__Directions for this task__
Going down the listing below, print exactly each line from the one with "Screen dimensions: 1163x727" up to and including the one with "Viewport: 1936px width, 1134px height.", and skip the rest.

__________________________________________________

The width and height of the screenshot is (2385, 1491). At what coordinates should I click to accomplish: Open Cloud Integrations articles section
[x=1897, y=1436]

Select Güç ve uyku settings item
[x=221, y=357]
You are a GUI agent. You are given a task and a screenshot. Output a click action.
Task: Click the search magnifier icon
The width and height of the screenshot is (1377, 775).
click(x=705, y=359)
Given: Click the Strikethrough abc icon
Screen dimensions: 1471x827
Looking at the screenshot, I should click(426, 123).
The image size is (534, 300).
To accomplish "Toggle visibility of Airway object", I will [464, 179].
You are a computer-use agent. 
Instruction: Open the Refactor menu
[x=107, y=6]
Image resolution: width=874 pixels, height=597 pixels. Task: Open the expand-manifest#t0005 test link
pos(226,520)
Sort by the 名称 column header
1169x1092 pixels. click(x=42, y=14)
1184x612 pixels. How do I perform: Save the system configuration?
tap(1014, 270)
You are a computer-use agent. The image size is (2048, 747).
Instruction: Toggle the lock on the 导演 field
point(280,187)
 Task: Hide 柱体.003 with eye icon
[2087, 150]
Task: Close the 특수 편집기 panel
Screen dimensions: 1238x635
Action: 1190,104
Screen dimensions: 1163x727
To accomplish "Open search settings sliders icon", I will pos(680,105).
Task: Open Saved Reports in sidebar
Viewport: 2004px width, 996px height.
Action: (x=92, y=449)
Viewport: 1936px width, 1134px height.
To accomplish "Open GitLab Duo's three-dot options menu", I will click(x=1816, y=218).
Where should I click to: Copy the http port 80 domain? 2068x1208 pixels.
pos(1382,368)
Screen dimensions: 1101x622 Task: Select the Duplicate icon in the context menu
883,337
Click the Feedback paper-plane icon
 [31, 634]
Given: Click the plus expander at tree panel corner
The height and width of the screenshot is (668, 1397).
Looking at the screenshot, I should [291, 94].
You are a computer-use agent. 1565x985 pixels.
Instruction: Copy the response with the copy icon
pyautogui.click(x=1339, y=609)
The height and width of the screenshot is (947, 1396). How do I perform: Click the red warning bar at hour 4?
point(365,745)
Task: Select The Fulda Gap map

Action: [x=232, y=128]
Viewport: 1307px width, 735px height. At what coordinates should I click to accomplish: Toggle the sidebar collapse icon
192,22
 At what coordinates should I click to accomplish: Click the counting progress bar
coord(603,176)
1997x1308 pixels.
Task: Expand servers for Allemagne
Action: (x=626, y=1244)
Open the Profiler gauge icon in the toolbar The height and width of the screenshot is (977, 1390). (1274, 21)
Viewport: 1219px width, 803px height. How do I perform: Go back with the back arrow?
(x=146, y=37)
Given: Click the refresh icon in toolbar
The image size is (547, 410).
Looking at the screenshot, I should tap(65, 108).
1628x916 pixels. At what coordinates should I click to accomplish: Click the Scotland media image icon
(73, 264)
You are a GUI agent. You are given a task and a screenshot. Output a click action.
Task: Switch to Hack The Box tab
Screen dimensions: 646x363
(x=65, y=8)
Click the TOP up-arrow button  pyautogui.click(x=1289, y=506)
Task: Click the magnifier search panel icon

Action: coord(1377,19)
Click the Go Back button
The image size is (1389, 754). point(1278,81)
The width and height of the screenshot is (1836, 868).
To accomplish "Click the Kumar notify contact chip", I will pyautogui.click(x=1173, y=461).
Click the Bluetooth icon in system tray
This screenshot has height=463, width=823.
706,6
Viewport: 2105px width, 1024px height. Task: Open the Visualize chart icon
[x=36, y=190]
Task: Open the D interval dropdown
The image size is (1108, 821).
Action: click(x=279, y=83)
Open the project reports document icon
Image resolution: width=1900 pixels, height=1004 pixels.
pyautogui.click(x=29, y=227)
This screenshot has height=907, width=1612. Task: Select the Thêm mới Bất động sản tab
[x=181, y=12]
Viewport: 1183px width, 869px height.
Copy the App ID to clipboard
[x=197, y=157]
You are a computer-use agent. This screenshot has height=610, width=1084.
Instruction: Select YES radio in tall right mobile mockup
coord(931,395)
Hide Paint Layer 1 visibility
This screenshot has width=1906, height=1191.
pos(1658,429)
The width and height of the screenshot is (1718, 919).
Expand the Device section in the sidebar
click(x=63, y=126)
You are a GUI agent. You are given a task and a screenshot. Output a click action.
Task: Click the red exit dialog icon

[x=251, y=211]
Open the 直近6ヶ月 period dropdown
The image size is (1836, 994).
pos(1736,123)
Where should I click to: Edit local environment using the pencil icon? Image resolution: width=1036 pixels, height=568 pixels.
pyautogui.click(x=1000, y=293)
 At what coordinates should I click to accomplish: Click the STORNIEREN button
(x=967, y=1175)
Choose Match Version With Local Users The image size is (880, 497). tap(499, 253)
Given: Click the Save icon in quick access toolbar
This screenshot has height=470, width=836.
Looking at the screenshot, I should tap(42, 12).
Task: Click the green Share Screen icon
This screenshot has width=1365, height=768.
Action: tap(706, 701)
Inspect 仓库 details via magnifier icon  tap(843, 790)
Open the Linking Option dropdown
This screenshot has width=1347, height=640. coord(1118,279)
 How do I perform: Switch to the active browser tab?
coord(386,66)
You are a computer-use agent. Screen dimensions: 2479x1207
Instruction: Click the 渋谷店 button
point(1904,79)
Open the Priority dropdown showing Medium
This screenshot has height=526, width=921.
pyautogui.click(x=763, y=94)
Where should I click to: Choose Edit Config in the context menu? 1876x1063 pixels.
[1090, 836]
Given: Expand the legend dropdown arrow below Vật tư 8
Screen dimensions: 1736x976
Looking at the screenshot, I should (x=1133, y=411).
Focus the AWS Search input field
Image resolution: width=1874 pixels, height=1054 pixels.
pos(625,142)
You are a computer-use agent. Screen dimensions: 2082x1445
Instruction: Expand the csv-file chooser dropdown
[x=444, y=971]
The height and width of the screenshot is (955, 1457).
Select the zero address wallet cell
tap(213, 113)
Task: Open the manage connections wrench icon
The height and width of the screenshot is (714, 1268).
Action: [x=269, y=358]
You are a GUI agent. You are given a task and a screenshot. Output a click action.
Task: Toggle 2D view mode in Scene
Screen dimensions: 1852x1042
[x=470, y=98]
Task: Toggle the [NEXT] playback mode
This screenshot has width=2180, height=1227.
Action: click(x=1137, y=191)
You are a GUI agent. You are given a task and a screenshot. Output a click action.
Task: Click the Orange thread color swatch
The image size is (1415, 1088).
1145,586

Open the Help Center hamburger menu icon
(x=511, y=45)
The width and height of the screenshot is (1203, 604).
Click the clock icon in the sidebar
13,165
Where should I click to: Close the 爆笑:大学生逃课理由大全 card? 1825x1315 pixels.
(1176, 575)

__________________________________________________

__Output__
Screen dimensions: 1163x727
To accomplish "Open search settings sliders icon", I will pos(680,105).
Task: Open Saved Reports in sidebar
Viewport: 2004px width, 996px height.
Action: (x=92, y=449)
Viewport: 1936px width, 1134px height.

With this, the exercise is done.